• _Work required_
Filter the entries below, keeping every line that has the word "list".

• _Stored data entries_
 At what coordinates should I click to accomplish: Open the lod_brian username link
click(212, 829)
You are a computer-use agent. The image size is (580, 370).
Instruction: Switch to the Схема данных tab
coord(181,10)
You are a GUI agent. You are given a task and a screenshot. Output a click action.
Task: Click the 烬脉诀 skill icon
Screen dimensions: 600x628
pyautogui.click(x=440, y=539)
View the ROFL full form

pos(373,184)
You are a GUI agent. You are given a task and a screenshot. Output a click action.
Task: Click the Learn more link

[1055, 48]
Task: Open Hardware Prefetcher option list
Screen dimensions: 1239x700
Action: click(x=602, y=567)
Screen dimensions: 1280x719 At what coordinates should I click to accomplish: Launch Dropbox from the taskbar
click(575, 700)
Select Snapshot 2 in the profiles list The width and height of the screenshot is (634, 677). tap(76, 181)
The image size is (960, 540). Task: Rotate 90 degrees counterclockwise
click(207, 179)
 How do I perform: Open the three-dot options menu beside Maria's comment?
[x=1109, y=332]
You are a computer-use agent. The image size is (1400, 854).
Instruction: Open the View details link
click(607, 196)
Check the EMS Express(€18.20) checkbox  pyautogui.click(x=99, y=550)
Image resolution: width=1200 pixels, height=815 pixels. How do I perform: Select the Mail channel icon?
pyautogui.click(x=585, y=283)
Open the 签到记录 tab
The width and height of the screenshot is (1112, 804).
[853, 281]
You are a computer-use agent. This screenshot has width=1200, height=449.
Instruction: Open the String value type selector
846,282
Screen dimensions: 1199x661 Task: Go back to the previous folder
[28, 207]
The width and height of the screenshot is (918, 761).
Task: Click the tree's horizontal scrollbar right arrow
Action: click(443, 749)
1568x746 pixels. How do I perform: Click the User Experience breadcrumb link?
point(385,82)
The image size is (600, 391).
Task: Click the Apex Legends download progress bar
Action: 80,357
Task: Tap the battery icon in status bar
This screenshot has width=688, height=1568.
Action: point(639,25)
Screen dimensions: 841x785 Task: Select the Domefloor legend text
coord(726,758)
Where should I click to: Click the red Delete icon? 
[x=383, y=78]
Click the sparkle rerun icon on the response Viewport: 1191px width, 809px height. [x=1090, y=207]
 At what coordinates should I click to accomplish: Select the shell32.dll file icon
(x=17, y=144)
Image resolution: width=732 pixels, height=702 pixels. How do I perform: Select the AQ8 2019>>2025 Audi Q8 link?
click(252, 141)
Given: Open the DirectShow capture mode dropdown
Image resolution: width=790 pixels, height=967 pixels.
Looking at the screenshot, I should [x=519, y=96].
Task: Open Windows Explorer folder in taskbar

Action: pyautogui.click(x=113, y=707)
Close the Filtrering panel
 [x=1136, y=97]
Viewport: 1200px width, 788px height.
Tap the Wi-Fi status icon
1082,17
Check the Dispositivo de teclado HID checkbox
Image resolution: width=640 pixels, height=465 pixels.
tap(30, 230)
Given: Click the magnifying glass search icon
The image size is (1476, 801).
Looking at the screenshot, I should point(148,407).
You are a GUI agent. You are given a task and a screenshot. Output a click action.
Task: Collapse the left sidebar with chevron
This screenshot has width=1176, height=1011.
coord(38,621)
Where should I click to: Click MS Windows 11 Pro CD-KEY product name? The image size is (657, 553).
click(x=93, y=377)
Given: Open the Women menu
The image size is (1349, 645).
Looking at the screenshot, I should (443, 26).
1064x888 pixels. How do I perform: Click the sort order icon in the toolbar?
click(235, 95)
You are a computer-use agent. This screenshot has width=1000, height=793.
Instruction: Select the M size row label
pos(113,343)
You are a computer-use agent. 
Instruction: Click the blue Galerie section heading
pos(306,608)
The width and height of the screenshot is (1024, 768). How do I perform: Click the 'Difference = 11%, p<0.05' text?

• _Exercise response_
Task: Open Hardware Prefetcher option list
Select Snapshot 2 in the profiles list The width and height of the screenshot is (634, 677). tap(76, 181)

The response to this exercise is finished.